**Selected text**
-.-.-

Three question regarding to qiime2 dada2 denoise

Hello

1.We purposed Zymo standard which contains 10.1% E.coli and 10.4% Salmonella. We realize when doing taxonomy at level 6, qiime2 can classify Salmonella very well, however, the majority of E.coli are classified as Enterobacteriaceae rather than Escherichia. Is there a way that we can solve this problem? (I am using green gene to train my classifier)

  1. For qiime2 dada2 denoise, there are three chimera-method [pooled|consensus|none] that we can choose. Where can I find information regarding the algorithms behind these three methods? And how are they different from the VESEARCH borderline and VESEARCH exclude borderline.

  2. For qiime2 dada2 denoise. I was trying to compare the difference between these two commands.
    The first command have len-r 0 and len-f 0 which means qiime2 should do any trimming on the data right. But how come I am getting less total read from the first command compare with the second command?

-.-.-

**Data for analysis**
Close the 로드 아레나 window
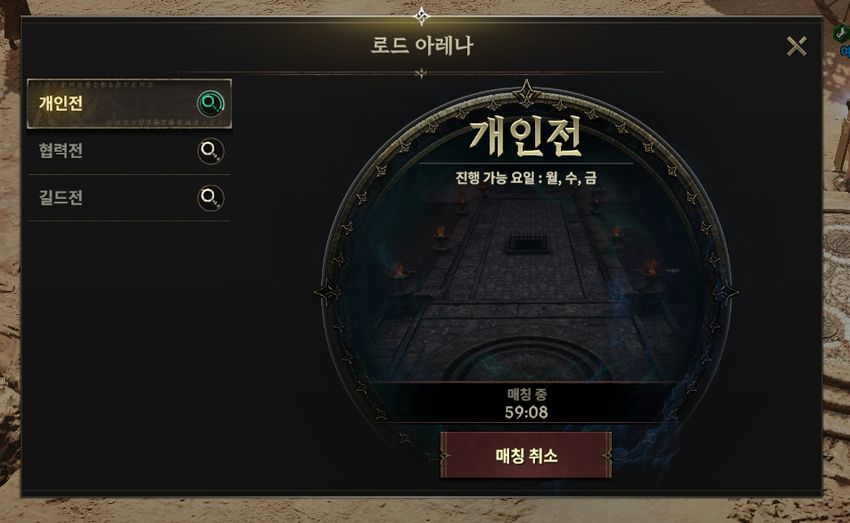This screenshot has height=523, width=850. pos(796,46)
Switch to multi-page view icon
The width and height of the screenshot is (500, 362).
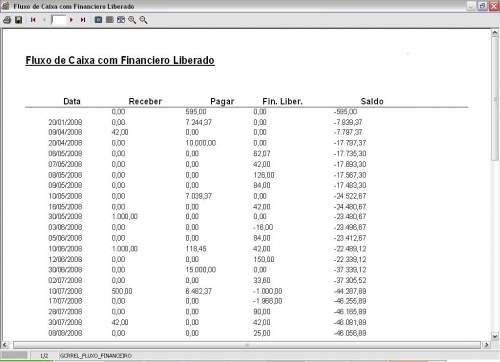121,20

-.-.-

Continue the qiime2 dada2 denoise forum post from its last sentence, keeping its voice and subject.

**Output below**
Thanks for your time

Bowen

qiime dada2 denoise-paired *
** --i-demultiplexed-seqs STDS-demux-paired-end.qza *

** --p-trunc-len-f 0 **
** --p-trunc-len-r 0 **
** --p-n-threads 8 **
** --p-chimera-method none **
** --o-table STDS-trim-table.qza **
** --o-representative-sequences STDS-rep-non-trim-seqs.qza **
** --o-denoising-stats STDS-denoising-non-trim-stats.qza &**

qiime dada2 denoise-paired *
** --i-demultiplexed-seqs STDS-demux-paired-end.qza *

** --p-trunc-len-f 4 **
** --p-trim-left-f 300**
** --p-trunc-len-r 5 **
** --p-trim-left-r 224**
** --p-n-threads 8 **
** --p-chimera-method none **
** --o-table STDS-trim-table.qza **
** --o-representative-sequences STDS-rep-non-trim-seqs.qza **
** --o-denoising-stats STDS-denoising-non-trim-stats.qza &**

The clawback plugin improves species-level classification, but this is meant for realistic datasets so may not help in your case with mock communities (you could make taxonomic weights based on the expected composition of that community, but that would be overfitting to that mock community and not perform well for real samples):

QIIME 2 is just wrapping these other methods, so I suggest that you read the documentation for vsearch, dada2, and deblur to understand how their chimera checking methods differ.

No trimming means the sequences will contain more errors, meaning that dada2 is more likely to throw out those sequences during the pre-filtering step. You should always check out the denoising stats artifact to determine how many reads are being lost at each step.

I hope that helps!

Hello Nicholas

Thanks for your answers. When I am using MOTHUR, looks like Mothur can classify E.coli into species and I am using Green gene to trained both classifier. I was just wondering apart from classifier, is there other factor that could potential influence classify E.coli into genus level rather than family level, for example VESEARCH-clustering which is not method in the “moving picture” tutorial.

Thanks for your time
Bowen

Hi @zhang_sonic,
Yes you could try another classifier like the vsearch-based classifier.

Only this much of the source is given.